Task directions |
Put every line of the items below into a Markdown table with the columns Row and Line. Number the rows and leave out blank lines.

─── Provided data ───

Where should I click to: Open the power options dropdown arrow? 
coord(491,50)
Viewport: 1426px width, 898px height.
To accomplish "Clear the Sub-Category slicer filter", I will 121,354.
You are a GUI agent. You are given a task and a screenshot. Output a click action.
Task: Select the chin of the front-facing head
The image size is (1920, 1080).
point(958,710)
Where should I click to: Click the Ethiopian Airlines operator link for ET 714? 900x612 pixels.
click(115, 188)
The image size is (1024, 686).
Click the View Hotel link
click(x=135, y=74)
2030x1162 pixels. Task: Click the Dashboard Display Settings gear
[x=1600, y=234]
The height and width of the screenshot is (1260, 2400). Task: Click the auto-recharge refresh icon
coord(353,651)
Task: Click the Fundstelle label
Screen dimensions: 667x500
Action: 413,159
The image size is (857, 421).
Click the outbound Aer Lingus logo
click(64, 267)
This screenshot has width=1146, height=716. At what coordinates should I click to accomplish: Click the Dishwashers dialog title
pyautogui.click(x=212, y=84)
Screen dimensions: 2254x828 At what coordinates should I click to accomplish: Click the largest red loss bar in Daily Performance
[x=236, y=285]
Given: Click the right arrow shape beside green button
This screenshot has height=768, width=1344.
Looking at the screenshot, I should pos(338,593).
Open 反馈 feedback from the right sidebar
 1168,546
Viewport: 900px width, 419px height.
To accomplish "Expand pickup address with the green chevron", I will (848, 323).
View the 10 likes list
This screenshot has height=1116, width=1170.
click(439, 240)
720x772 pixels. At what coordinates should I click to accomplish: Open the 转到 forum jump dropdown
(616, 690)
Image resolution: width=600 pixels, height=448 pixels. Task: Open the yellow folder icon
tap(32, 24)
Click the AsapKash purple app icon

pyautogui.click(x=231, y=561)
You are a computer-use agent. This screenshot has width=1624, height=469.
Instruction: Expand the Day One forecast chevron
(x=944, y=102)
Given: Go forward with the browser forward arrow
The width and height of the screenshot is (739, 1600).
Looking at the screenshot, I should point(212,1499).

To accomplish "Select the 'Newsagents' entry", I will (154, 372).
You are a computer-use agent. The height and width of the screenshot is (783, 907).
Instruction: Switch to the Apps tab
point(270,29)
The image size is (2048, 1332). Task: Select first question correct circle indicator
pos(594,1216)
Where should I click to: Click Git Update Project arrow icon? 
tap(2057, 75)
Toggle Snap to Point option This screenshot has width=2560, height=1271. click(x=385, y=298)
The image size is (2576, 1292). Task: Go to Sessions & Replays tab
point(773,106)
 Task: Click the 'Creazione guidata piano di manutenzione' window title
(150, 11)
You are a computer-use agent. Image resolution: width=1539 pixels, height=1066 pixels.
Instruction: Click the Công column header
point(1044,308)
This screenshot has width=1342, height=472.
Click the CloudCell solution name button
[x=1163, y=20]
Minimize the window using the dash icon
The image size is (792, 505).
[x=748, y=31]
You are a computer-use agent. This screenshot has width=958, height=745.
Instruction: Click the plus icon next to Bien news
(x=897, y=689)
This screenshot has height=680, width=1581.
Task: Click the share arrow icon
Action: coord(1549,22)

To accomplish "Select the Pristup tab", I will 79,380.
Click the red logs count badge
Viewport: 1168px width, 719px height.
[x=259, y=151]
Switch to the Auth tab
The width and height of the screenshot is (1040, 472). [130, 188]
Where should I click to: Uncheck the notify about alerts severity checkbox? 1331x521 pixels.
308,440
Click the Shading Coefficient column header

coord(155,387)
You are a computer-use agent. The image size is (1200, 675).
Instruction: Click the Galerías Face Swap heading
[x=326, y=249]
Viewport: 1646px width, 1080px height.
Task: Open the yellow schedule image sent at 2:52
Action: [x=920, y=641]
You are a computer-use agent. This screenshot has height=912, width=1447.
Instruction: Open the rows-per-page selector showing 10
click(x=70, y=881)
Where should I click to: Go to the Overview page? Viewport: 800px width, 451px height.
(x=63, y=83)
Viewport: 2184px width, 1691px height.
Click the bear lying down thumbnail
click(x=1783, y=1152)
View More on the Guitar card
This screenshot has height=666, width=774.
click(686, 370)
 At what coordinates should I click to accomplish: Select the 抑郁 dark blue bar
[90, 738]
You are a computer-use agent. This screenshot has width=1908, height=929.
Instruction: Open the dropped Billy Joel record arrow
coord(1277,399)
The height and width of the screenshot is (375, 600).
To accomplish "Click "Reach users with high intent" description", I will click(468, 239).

───

Task answer |
| Row | Line |
|---|---|
| 1 | Where should I click to: Open the power options dropdown arrow?  |
| 2 | coord(491,50) |
| 3 | Viewport: 1426px width, 898px height. |
| 4 | To accomplish "Clear the Sub-Category slicer filter", I will 121,354. |
| 5 | You are a GUI agent. You are given a task and a screenshot. Output a click action. |
| 6 | Task: Select the chin of the front-facing head |
| 7 | The image size is (1920, 1080). |
| 8 | point(958,710) |
| 9 | Where should I click to: Click the Ethiopian Airlines operator link for ET 714? 900x612 pixels. |
| 10 | click(115, 188) |
| 11 | The image size is (1024, 686). |
| 12 | Click the View Hotel link |
| 13 | click(x=135, y=74) |
| 14 | 2030x1162 pixels. Task: Click the Dashboard Display Settings gear |
| 15 | [x=1600, y=234] |
| 16 | The height and width of the screenshot is (1260, 2400). Task: Click the auto-recharge refresh icon |
| 17 | coord(353,651) |
| 18 | Task: Click the Fundstelle label |
| 19 | Screen dimensions: 667x500 |
| 20 | Action: 413,159 |
| 21 | The image size is (857, 421). |
| 22 | Click the outbound Aer Lingus logo |
| 23 | click(64, 267) |
| 24 | This screenshot has width=1146, height=716. At what coordinates should I click to accomplish: Click the Dishwashers dialog title |
| 25 | pyautogui.click(x=212, y=84) |
| 26 | Screen dimensions: 2254x828 At what coordinates should I click to accomplish: Click the largest red loss bar in Daily Performance |
| 27 | [x=236, y=285] |
| 28 | Given: Click the right arrow shape beside green button |
| 29 | This screenshot has height=768, width=1344. |
| 30 | Looking at the screenshot, I should pos(338,593). |
| 31 | Open 反馈 feedback from the right sidebar |
| 32 |  1168,546 |
| 33 | Viewport: 900px width, 419px height. |
| 34 | To accomplish "Expand pickup address with the green chevron", I will (848, 323). |
| 35 | View the 10 likes list |
| 36 | This screenshot has height=1116, width=1170. |
| 37 | click(439, 240) |
| 38 | 720x772 pixels. At what coordinates should I click to accomplish: Open the 转到 forum jump dropdown |
| 39 | (616, 690) |
| 40 | Image resolution: width=600 pixels, height=448 pixels. Task: Open the yellow folder icon |
| 41 | tap(32, 24) |
| 42 | Click the AsapKash purple app icon |
| 43 | pyautogui.click(x=231, y=561) |
| 44 | You are a computer-use agent. This screenshot has width=1624, height=469. |
| 45 | Instruction: Expand the Day One forecast chevron |
| 46 | (x=944, y=102) |
| 47 | Given: Go forward with the browser forward arrow |
| 48 | The width and height of the screenshot is (739, 1600). |
| 49 | Looking at the screenshot, I should point(212,1499). |
| 50 | To accomplish "Select the 'Newsagents' entry", I will (154, 372). |
| 51 | You are a computer-use agent. The height and width of the screenshot is (783, 907). |
| 52 | Instruction: Switch to the Apps tab |
| 53 | point(270,29) |
| 54 | The image size is (2048, 1332). Task: Select first question correct circle indicator |
| 55 | pos(594,1216) |
| 56 | Where should I click to: Click Git Update Project arrow icon?  |
| 57 | tap(2057, 75) |
| 58 | Toggle Snap to Point option This screenshot has width=2560, height=1271. click(x=385, y=298) |
| 59 | The image size is (2576, 1292). Task: Go to Sessions & Replays tab |
| 60 | point(773,106) |
| 61 |  Task: Click the 'Creazione guidata piano di manutenzione' window title |
| 62 | (150, 11) |
| 63 | You are a computer-use agent. Image resolution: width=1539 pixels, height=1066 pixels. |
| 64 | Instruction: Click the Công column header |
| 65 | point(1044,308) |
| 66 | This screenshot has width=1342, height=472. |
| 67 | Click the CloudCell solution name button |
| 68 | [x=1163, y=20] |
| 69 | Minimize the window using the dash icon |
| 70 | The image size is (792, 505). |
| 71 | [x=748, y=31] |
| 72 | You are a computer-use agent. This screenshot has width=958, height=745. |
| 73 | Instruction: Click the plus icon next to Bien news |
| 74 | (x=897, y=689) |
| 75 | This screenshot has height=680, width=1581. |
| 76 | Task: Click the share arrow icon |
| 77 | Action: coord(1549,22) |
| 78 | To accomplish "Select the Pristup tab", I will 79,380. |
| 79 | Click the red logs count badge |
| 80 | Viewport: 1168px width, 719px height. |
| 81 | [x=259, y=151] |
| 82 | Switch to the Auth tab |
| 83 | The width and height of the screenshot is (1040, 472). [130, 188] |
| 84 | Where should I click to: Uncheck the notify about alerts severity checkbox? 1331x521 pixels. |
| 85 | 308,440 |
| 86 | Click the Shading Coefficient column header |
| 87 | coord(155,387) |
| 88 | You are a computer-use agent. The image size is (1200, 675). |
| 89 | Instruction: Click the Galerías Face Swap heading |
| 90 | [x=326, y=249] |
| 91 | Viewport: 1646px width, 1080px height. |
| 92 | Task: Open the yellow schedule image sent at 2:52 |
| 93 | Action: [x=920, y=641] |
| 94 | You are a computer-use agent. This screenshot has height=912, width=1447. |
| 95 | Instruction: Open the rows-per-page selector showing 10 |
| 96 | click(x=70, y=881) |
| 97 | Where should I click to: Go to the Overview page? Viewport: 800px width, 451px height. |
| 98 | (x=63, y=83) |
| 99 | Viewport: 2184px width, 1691px height. |
| 100 | Click the bear lying down thumbnail |
| 101 | click(x=1783, y=1152) |
| 102 | View More on the Guitar card |
| 103 | This screenshot has height=666, width=774. |
| 104 | click(686, 370) |
| 105 |  At what coordinates should I click to accomplish: Select the 抑郁 dark blue bar |
| 106 | [90, 738] |
| 107 | You are a computer-use agent. This screenshot has width=1908, height=929. |
| 108 | Instruction: Open the dropped Billy Joel record arrow |
| 109 | coord(1277,399) |
| 110 | The height and width of the screenshot is (375, 600). |
| 111 | To accomplish "Click "Reach users with high intent" description", I will click(468, 239). |